I can start. California, as you know, Ben, is very much a business; it’s not just a series of six different assets. It’s a business that encompasses all of California, Northern California and Southern California, which obviously is a humongous state.
And in each of those sites, as John said, has optionality. We can put battery storage on them. We can have multiple markets for interconnectivity. And then we can couple, like bucket two product offerings with both traditional as well as renewable type power generation.
Those are a lot of different variables that go into every site in terms of how we are running those sites and lucky part is that five of the six sites are in very nice load pockets and the sixth site is on the border, can serve three or four different states. You put that all together, that’s a business not a set of assets. There’s different ways to think about how we approach and realize value on those assets, but we’re going to sell it as a business.
And, look, we don’t need to sell all of it. We can bring a partner and continue to have our very expert people continue to do what they are doing day in and day out and add value to that, because that’s –. You can already see in the very early parts of 2017 what we have been doing there and we will have more to say on that as the year goes by, specifically on California.
Thanks for that, Tim. Just one last one on the utilities, in terms of a potential minority sale. Is there any impediments when you acquired SEMCO in terms of direct or indirect change of control?
No, for the levels that we are talking about there’s no real impediments. Of course, we have excellent regulatory relationships and we will follow all the due process that you have to do for that. But really the thresholds would be quite high for us to really trigger anything, which is what you are getting at I think in your question. And frankly, we don’t need to trigger anything to affect what we want to do here.
Okay, that’s very helpful. Thanks, everybody.

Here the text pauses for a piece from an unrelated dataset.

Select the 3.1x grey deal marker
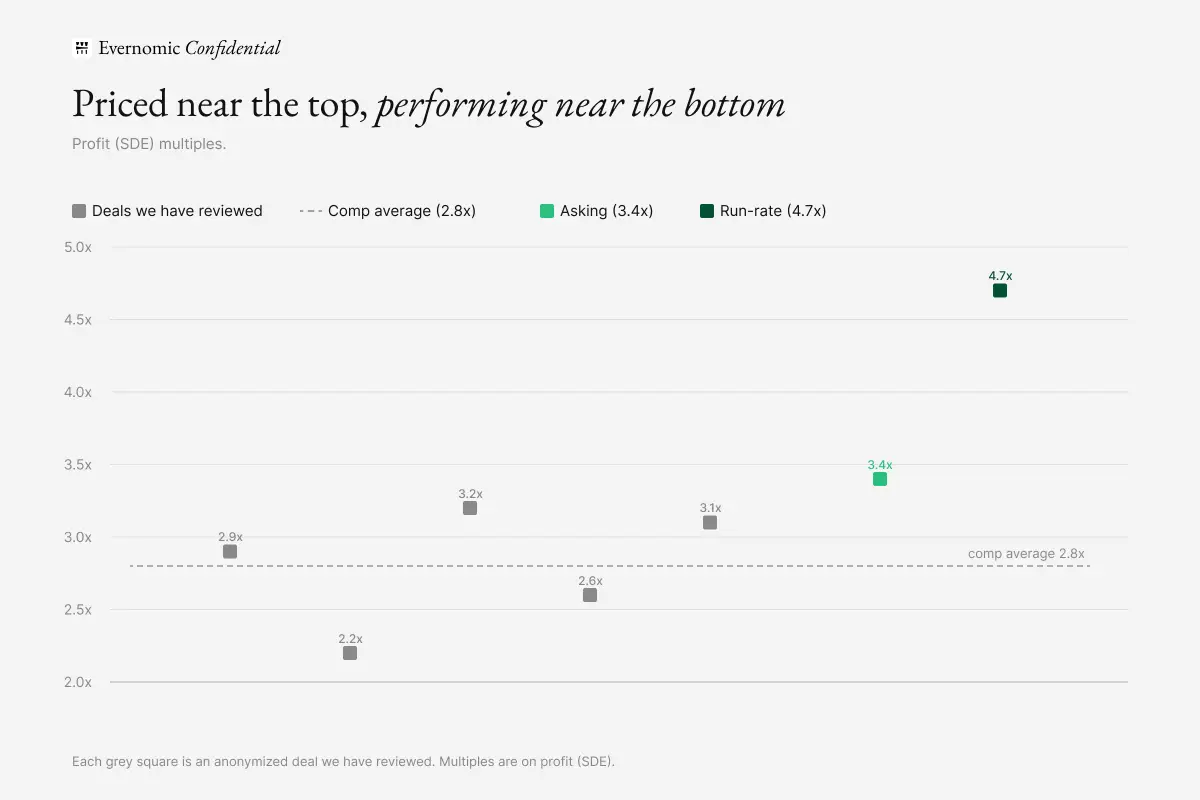pos(710,523)
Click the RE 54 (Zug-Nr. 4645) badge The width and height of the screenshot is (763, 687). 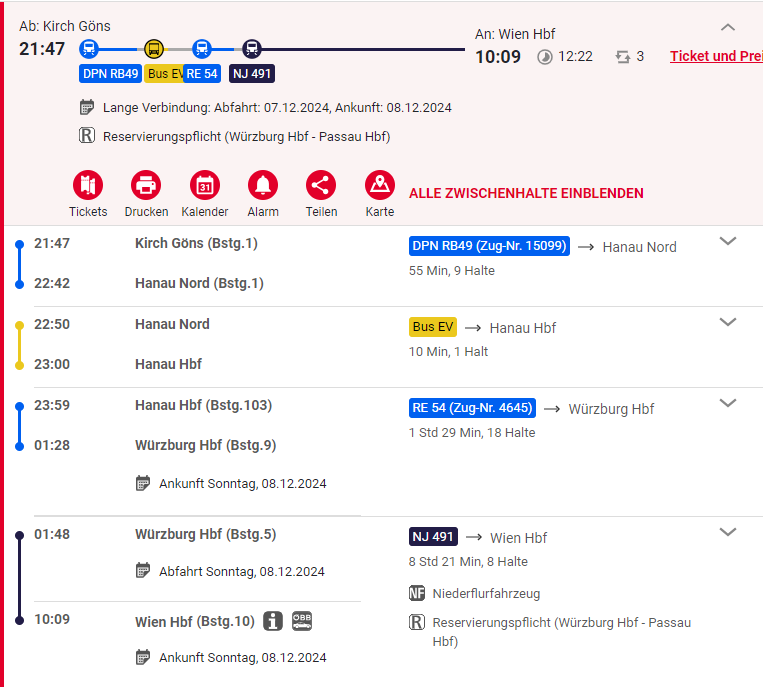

Our next question comes from Patrick Kenney with National Bank Financial. Your line is now open.
Just on the acquisition, David, I know you are not banking on any real cost synergies with your other utilities, but wanted to get your thoughts on any potential commercial synergies within your midstream business. What I’m thinking here is, if your Canadian gas customers need access to LNG, which you will pick up through Cove Point, and your new Marcellus customers might need access to the Asian propane market, which you will have by 2019, what opportunities might you be able to pursue, either through swapping molecules for customers or other marketing opportunities?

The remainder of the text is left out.